Je ne puis et ne veux vous suivre sur ce point. Depuis le début de la lutte contre la bureaucratie usurpatrice, L. D. Trotski répéta pratiquement chaque année que le régime se déplaçait vers la droite, dans les conditions de retard de la révolution mondiale et de la saisie de toutes les positons politiques en Russie par la bureaucratie. A plusieurs reprises, il souligna que la consolidation du stalinisme en Russie menait à une détérioration des positions économiques, politiques et sociales de la classe ouvrière, et au triomphe d’une aristocratie tyrannique et privilégiée. Si cette tendance continue, dit-il, la révolution s’épuisera et le capitalisme sera restauré. Malheureusement c’est ce qui s’est produit, bien que sous des formes nouvelles et inattendues. Il n’y a guère de pays au monde où les idées et les défenseurs authentiques du socialisme soient pourchassés de façon aussi barbare. Il devrait être clair pour chacun que la révolution a été complètement détruite par le stalinisme, cependant vous continuez à dire que, sous ce régime inouï, la Russie est encore un État ouvrier. Je considère ceci comme un coup porté au socialisme. Le stalinisme et l'État stalinien n’ont absolument rien de commun avec un État ouvrier et avec le socialisme. Ils sont les plus dangereux ennemis du socialisme et de la classe ouvrière.
Vous considérez maintenant que les États de l’Europe orientale sur lesquels le stalinisme a établi sa domination pendant et après la guerre sont également des États ouvriers. Cela équivaut à dire que le stalinisme a rempli un rôle socialiste révolutionnaire. Je ne puis et ne veux vous suivre sur ce point. Après la guerre et même avant qu’elle se termine, il y eut un mouvement révolutionnaire montant des masses dans ces pays. Mais ce ne furent pas les masses qui s’emparèrent du pouvoir et ce ne furent pas des États ouvriers qui furent établis par leurs luttes. C’est la contre-révolution stalinienne qui s’empara du pouvoir, réduisant ces pays à l’état de vassaux du Kremlin, étranglant les masses travailleuses, leurs luttes révolutionnaires et leurs aspirations révolutionnaires. En considérant que la bureaucratie stalinienne a établi des États ouvriers dans ces pays, vous assignez à celle-ci un rôle progressif et même révolutionnaire. En propageant cette contrevérité monstrueuse, vous déniez à la IV° Internationale toute raison fondamentale d’existence comme parti mondial de la révolution socialiste. Dans le passé nous avons toujours considéré le stalinisme comme une force contre-révolutionnaire dans tous les sens du terme, vous ne le faites plus, mais je continue à le faire.

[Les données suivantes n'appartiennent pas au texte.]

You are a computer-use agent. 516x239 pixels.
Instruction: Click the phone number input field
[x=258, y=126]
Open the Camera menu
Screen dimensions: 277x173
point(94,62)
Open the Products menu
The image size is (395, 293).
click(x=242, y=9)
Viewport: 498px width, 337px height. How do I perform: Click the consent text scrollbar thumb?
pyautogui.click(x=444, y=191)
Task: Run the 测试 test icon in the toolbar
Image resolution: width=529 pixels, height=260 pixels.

En 1932 et 1933, pour justifier leur capitulation honteuse devant l’hitlérisme, les staliniens ont déclaré qu’il importait peu que les fascistes viennent au pouvoir, parce que le socialisme viendrait après et à travers le règne du fascisme. Seules des brutes dépourvues d’humanité et d’un atome de pensée ou d’esprit révolutionnaire pouvaient s’exprimer ainsi. Aujourd’hui, indépendamment des buts révolutionnaires qui vous animent, vous prétendez que la réaction despotique stalinienne qui a triomphé en Europe orientale est une des voies par lesquelles le socialisme viendra éventuellement. Ce point de vue constitue une rupture irrémédiable avec les convictions profondes que notre mouvement a toujours défendues et que je continue à partager.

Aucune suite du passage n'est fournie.